Problem description: Nothing but a number is wanted here: the count of lines in the data holding the word "Close".

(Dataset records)

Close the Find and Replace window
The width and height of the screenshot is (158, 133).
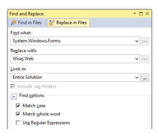tap(147, 14)
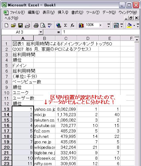141x166 pixels.
Task: Run spell check with the ABC icon
Action: point(50,25)
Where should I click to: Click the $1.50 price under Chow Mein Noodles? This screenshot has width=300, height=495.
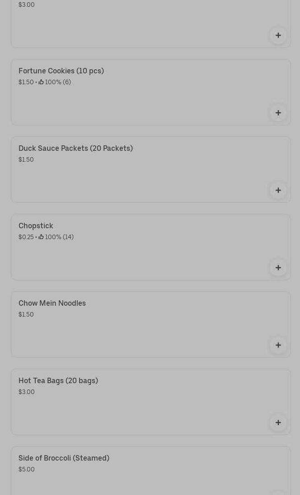(26, 314)
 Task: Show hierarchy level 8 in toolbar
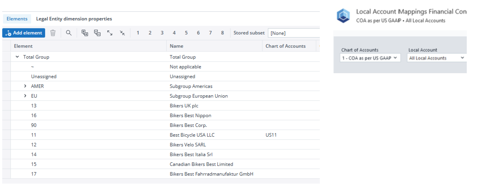click(x=222, y=33)
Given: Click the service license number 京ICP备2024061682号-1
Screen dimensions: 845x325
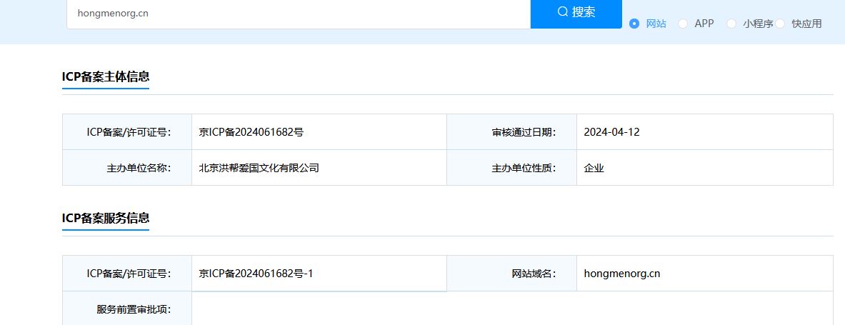Looking at the screenshot, I should 256,274.
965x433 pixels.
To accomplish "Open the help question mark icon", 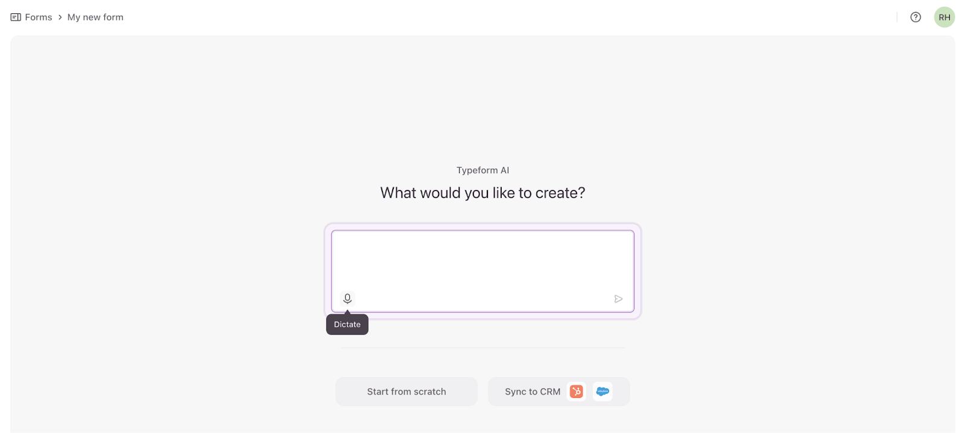I will coord(916,17).
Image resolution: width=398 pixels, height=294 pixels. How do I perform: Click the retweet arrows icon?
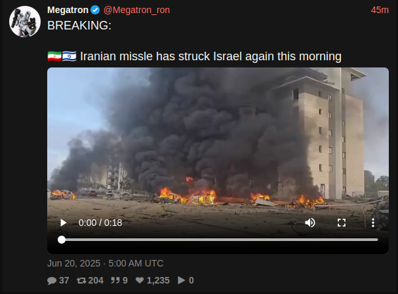(81, 280)
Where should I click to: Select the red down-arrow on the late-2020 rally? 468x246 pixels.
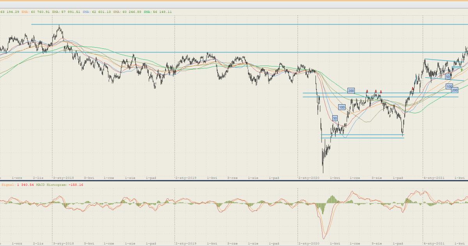click(x=413, y=89)
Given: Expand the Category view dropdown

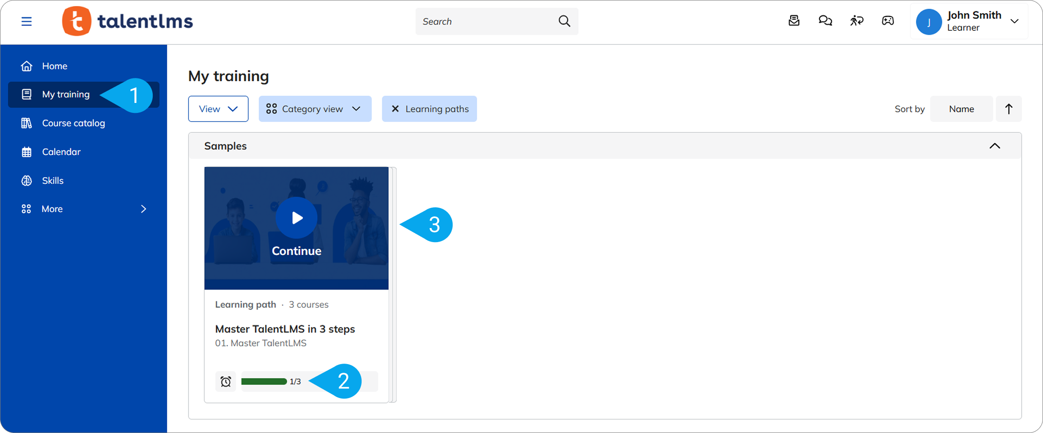Looking at the screenshot, I should point(315,109).
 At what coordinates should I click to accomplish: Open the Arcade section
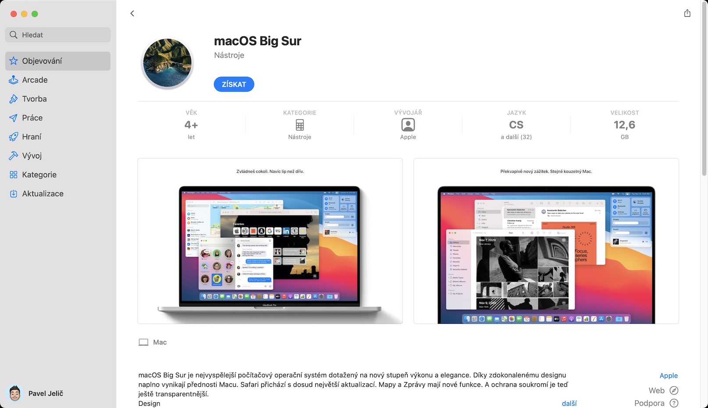click(58, 80)
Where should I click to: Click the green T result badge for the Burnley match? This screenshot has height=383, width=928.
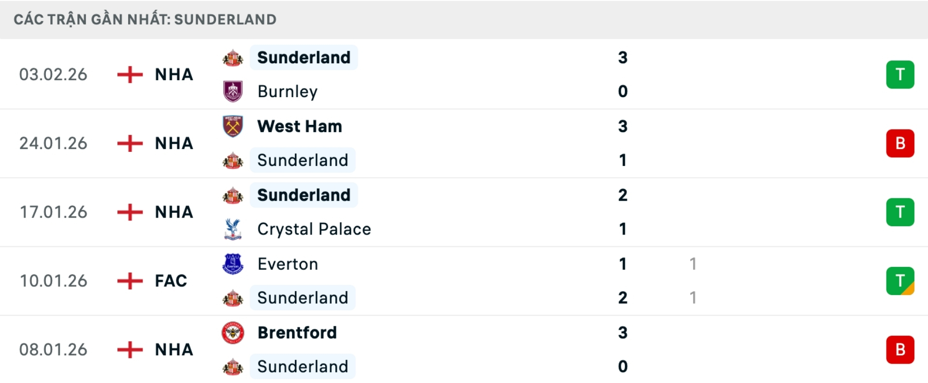(x=900, y=74)
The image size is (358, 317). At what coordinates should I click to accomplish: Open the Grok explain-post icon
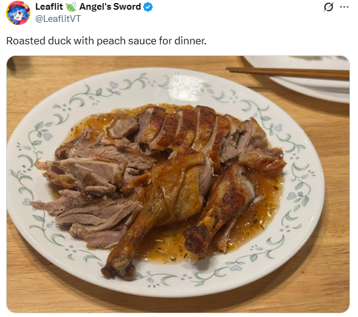click(x=329, y=7)
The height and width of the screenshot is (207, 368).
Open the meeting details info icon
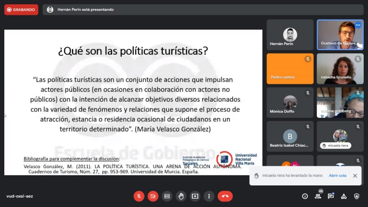click(305, 196)
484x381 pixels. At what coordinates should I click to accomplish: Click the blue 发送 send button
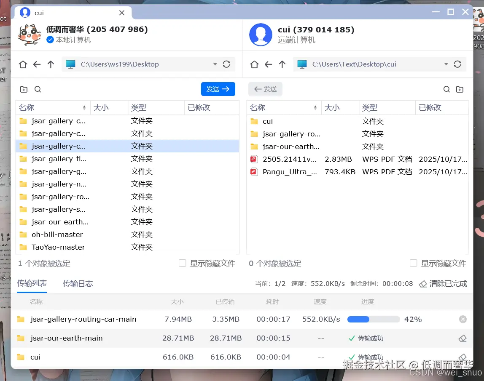pos(218,89)
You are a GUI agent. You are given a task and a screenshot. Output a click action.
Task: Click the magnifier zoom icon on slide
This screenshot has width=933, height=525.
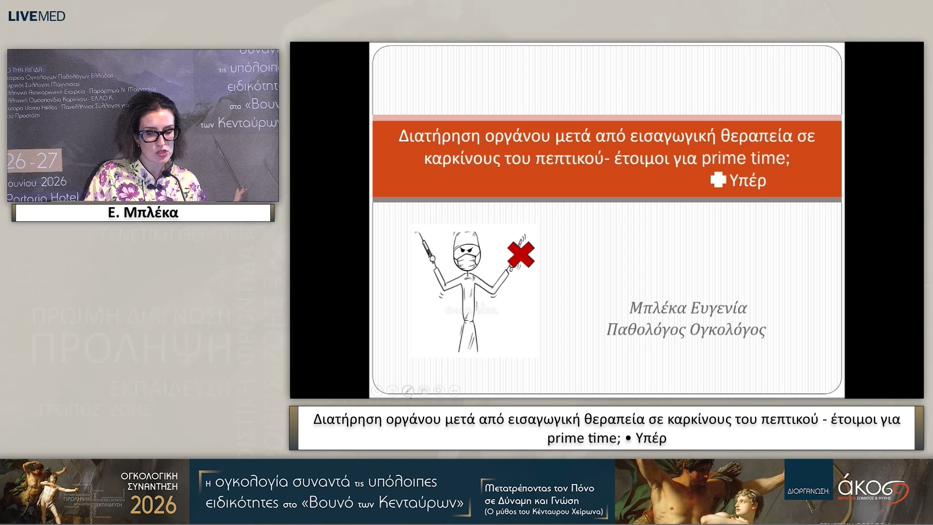[439, 390]
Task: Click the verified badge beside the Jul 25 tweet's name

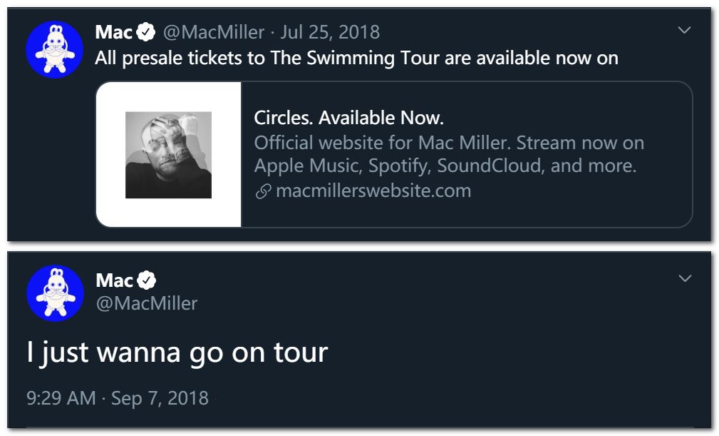Action: [146, 32]
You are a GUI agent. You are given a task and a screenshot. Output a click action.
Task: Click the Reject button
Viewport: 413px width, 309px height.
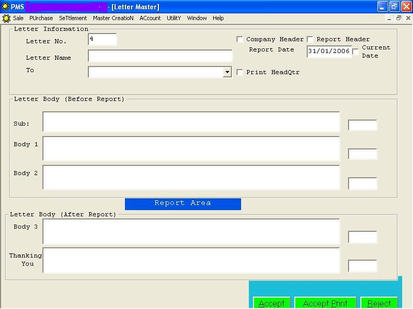(x=379, y=303)
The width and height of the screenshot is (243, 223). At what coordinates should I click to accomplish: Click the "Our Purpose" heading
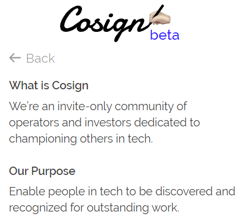click(x=42, y=171)
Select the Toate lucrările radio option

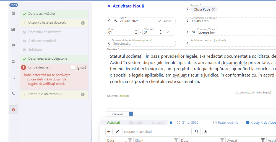point(215,123)
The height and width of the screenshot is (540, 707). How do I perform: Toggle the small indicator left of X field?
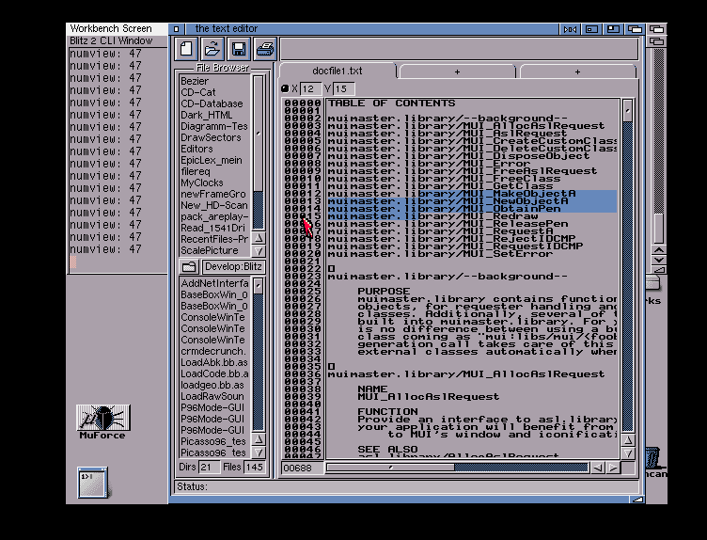point(285,88)
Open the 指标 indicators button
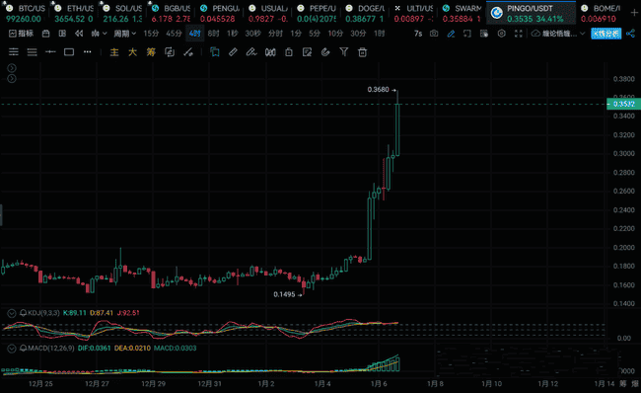The width and height of the screenshot is (641, 393). [22, 34]
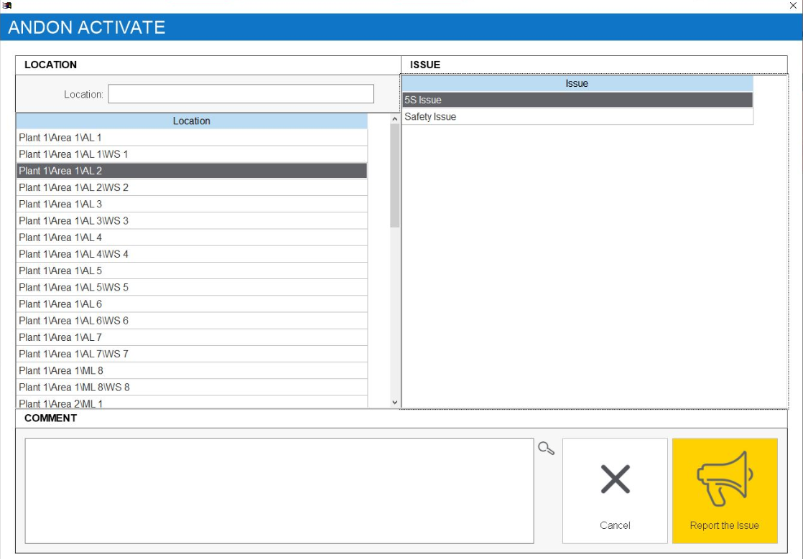Click the megaphone Report the Issue button
803x559 pixels.
725,491
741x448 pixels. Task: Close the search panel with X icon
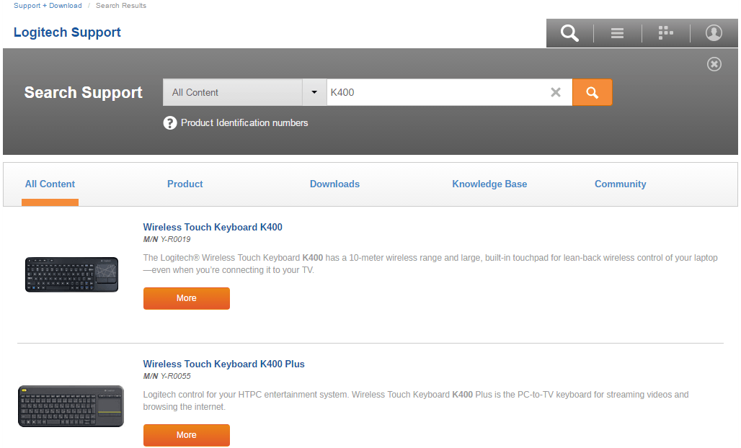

Answer to the exercise: 2